Here are a couple of the flaws I see:
- Your measures of correlation/cointegration are likely to depend on the period chosen for the analysis. These can be quite variable, and your hedge portfolio may not perform as well as you expect out of sample. Given that, your hedge portfolio is likely to place an emphasis on the stocks that appear closest to the alcoholic beverage firm in sample.
- Your method of selection is limiting the subset of stocks used to build the hedge to the subset of EuroStoxx stocks that are most like the alcoholic beverage firm. This may not be the best universe to build the overall hedge for the firm since you may wish to incorporate other companies in the hedge universe that most closely model the difference between the alcoholic beverage firm and a close firm. Hence, your overall hedge portfolio may not be the best.
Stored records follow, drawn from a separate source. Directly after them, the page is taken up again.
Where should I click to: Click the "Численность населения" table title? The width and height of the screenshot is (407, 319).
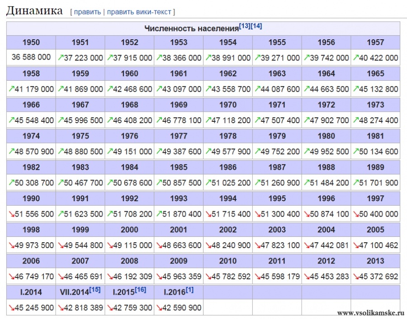pyautogui.click(x=191, y=28)
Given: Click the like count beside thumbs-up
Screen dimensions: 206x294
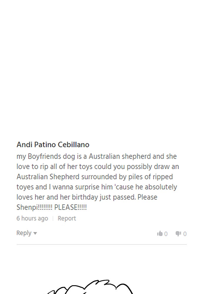Looking at the screenshot, I should coord(166,234).
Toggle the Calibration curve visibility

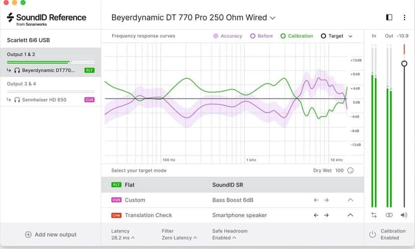[297, 36]
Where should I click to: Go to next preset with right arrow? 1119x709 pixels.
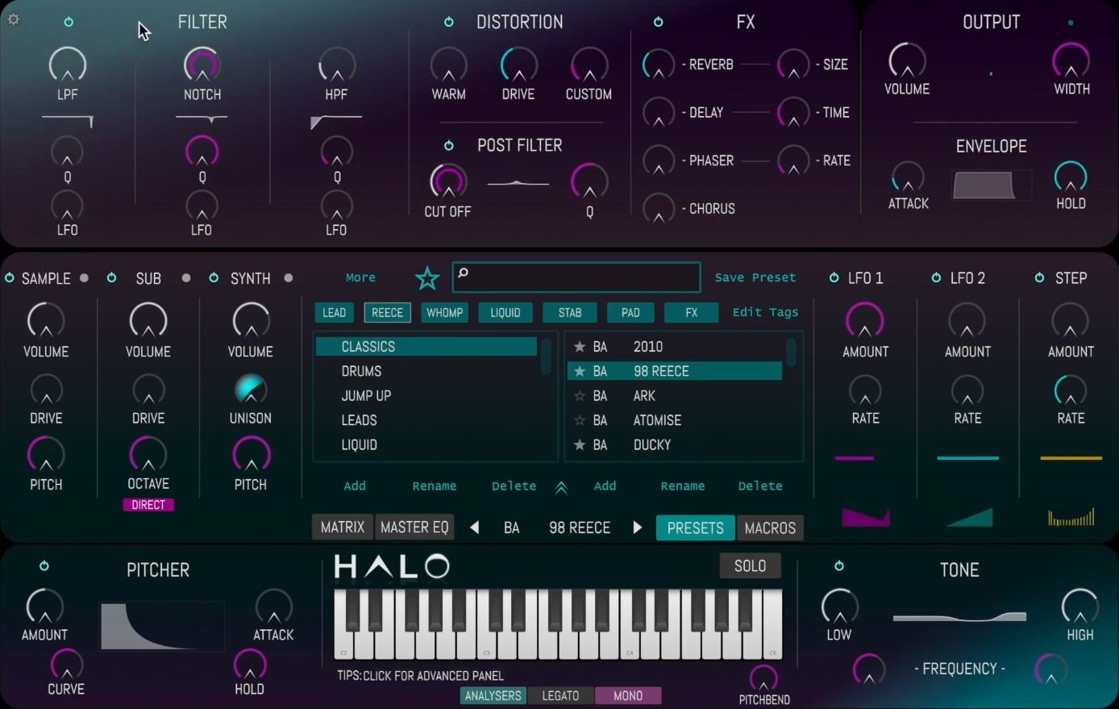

For me, I would say that there are two problems here - what is the best metric for measuring the performance of the hedge relative to the stock, and how to pick the 5 candidates for the final portfolio. Both of those have a range of options.
Typically, most people would start by looking to minimize the variance of the relative returns of the stock and the hedge. In other words, they are looking to minimise $var(r_h - r_s)$. If that variance is small, then we can expect that the hedge portfolio will closely track the stock. This is akin to your proposal to minimize the correlation. If we know the covariance matrix of the EuroStoxx constituents and the alcoholic beverage firm, $\Sigma$, then we can express the portfolio variance as $(x-t)’\Sigma(x-t)$, where $x$ is the hedging portfolio, and $t$ is a portfolio consisting of a unit holding in the target alcoholic beverage company. This is classical Markowitz Mean-Variance Optimisation.
There is a huge amount of literature out there about adjusting covariance matrices for better performance. For example, people use factor models (as @mark leeds suggests), or apply shrinkage estimates to the covariance matrix (see, e.g., papers by Ledoit).
If we settle on the variance as the performance measure, it would allow us to use MIQP to build a hedge portfolio that selects the best portfolio of 5 stocks to minimise the variance of the hedge portfolio wrt the alcoholic beverage firm. Set up the quadratic optimisation with a constraint that no position is larger than 40%. You may not be able to find a MIQP Python library out there, and it may be necessary to look at heuristics to pick the subset. For instance, you could build up a hedging portfolio by finding the best single hedge in the EuroStoxx, then you find the best hedge for the remaining relative returns. Repeat this process until the hedge portfolio contains 5 stocks. This subset of 5 stocks is not likely to be statistically different from the true, optimal subset.